The area that is not occupied by the classical characteristics is called shock funnel. It is represented by the grey-coloured triangle in Fig. 1. In this region, p takes the constant value zero. The adjoint remains constant along the classical backwards characteristics outside this region. Hence, the reversible solution p is given by

$$\begin{aligned} p(0,x) = {\left\{ \begin{array}{ll} \quad 1 &{} , x<-\frac{1}{2}, \\ \quad 0 &{} , -\frac{1}{2} \le x \le \frac{1}{2}, \\ \,- 1 &{} , \frac{1}{2}<x. \end{array}\right. } \end{aligned}$$

(11)

▶ [TASKS TO CARRY OUT]:
[1] Decide whether each statement agrees with the shock funnel excerpt above. For each, answer yes or no and quote the deciding words from the excerpt.
(a) Inside the shock funnel, p takes the constant value zero.
(b) In Fig. 1, the shock funnel is drawn as a white rectangle.
(c) Outside the shock funnel, the adjoint varies along the classical backwards characteristics.
[2] According to the shock funnel excerpt above, what is the area not occupied by the classical characteristics called?
[3] Extend the shock funnel excerpt above, starting right after its last line.

▶ [AVAILABLE DATA]:
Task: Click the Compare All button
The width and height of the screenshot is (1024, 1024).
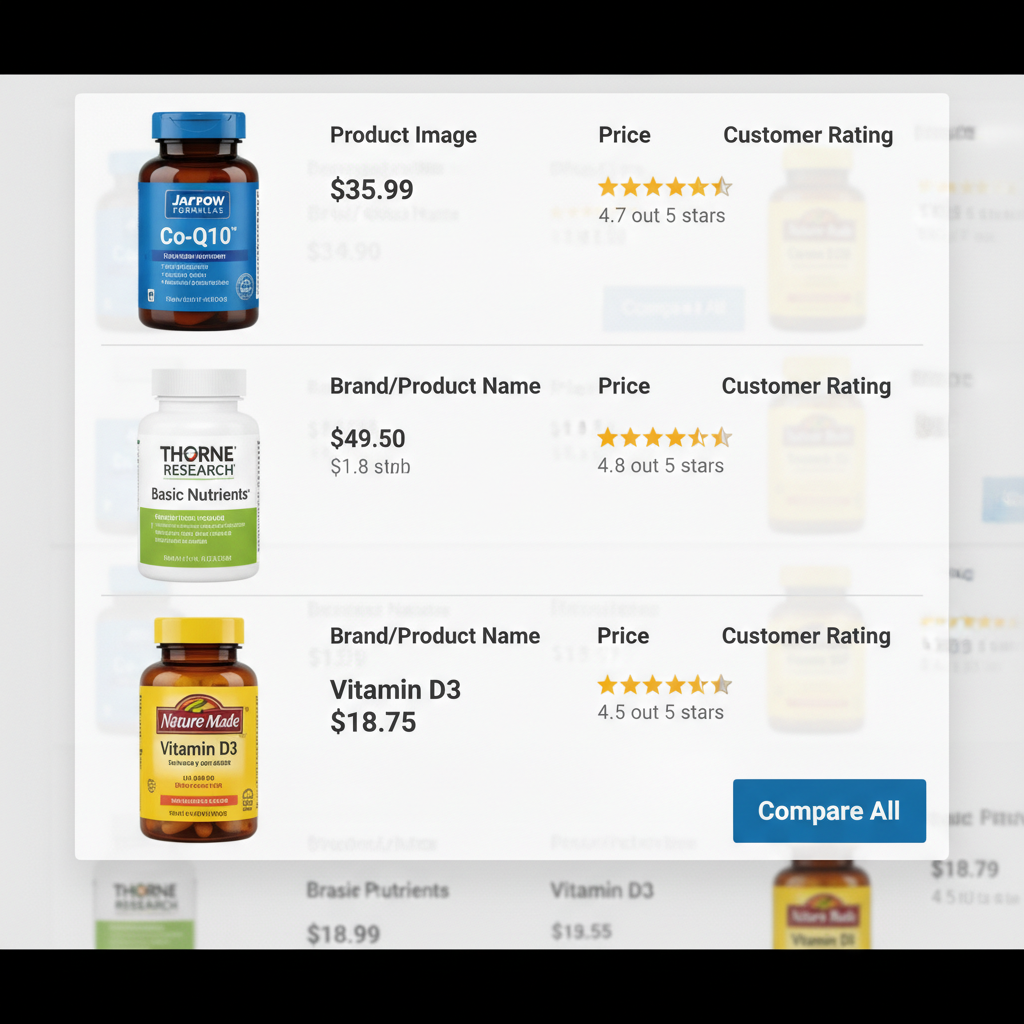Action: click(x=829, y=810)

▶ [ANSWERS IN ORDER]:
[1]
(a) Yes: "In this region, p takes the constant value zero."
(b) No: "It is represented by the grey-coloured triangle in Fig. 1."
(c) No: "The adjoint remains constant along the classical backwards characteristics outside this region."

[2] It is called the shock funnel.

[3]
Fig. 1

Construction of the reversible solution p(t, x) from the end data \(p^T(x)\) at \(T=0.5\). The shock funnel region is accentuated as grey-colored triangle

3 Discrete adjoint WENO3 method

In order to discretize (4) in space, we now consider solutions with compact support [a, b] for the entire time interval [0, T] and take \(y(a)=y(b)=0\) as boundary conditions. Thus, using as many stencil points outside as needed and the compactness of the solution, the implementation of the zero boundary condition does not bear any difficulty. The interval [a, b] is partitioned into subintervals \([x_{j-1/2},x_{j+1/2}]\) of the same size \(\Delta x\) and with midpoints \(x_{j}\) for \(j=1,\ldots ,N\). Setting \({\varvec{u}}_{0}:=(u_0(x_1),\ldots ,u_0(x_N))^{\mathsf{T}}\) and defining spatial approximations \({\varvec{y}}(t):=(y_1(t),\ldots .,y_N(t))^{\mathsf{T}}\) with \(y_j(t) \approx y(t,x_j)\), a spatial semi-discretization of (4) reads

$$\begin{aligned} {\varvec{y}}'(t) = -F_{\Delta x} ({\varvec{y}}(t)), \quad {\varvec{y}}(0) = {\varvec{u}}_{0} \in {\mathbb {R}}^N, \end{aligned}$$

(12)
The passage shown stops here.